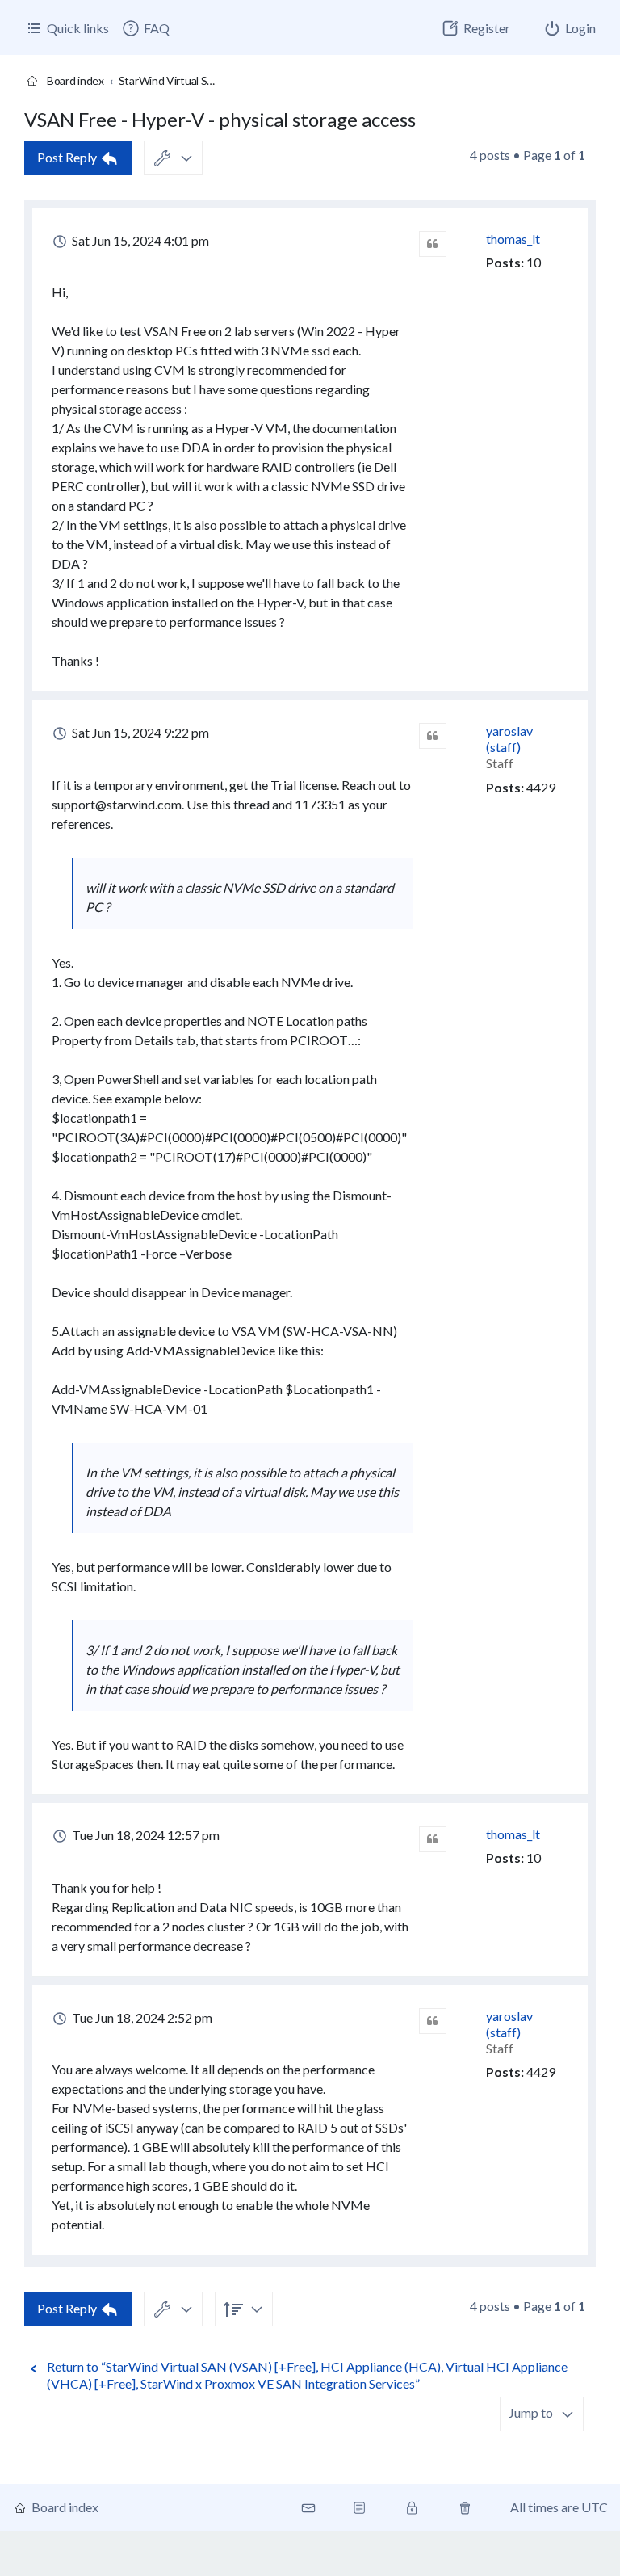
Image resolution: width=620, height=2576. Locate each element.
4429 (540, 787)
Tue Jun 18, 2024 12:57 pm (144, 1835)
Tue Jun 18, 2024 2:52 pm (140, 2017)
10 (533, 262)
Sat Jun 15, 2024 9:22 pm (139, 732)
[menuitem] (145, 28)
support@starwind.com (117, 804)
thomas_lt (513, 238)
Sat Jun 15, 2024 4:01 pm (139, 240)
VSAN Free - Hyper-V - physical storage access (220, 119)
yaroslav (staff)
# # # #
- **Task statement**:
Return every line from the one holding "[menuitem] (145, 28)" through the end of the data, exactly as it appears, with both ends kept and nothing else.

- **Answer space**:
[menuitem] (145, 28)
support@starwind.com (117, 804)
thomas_lt (513, 238)
Sat Jun 15, 2024 4:01 pm (139, 240)
VSAN Free - Hyper-V - physical storage access (220, 119)
yaroslav (staff)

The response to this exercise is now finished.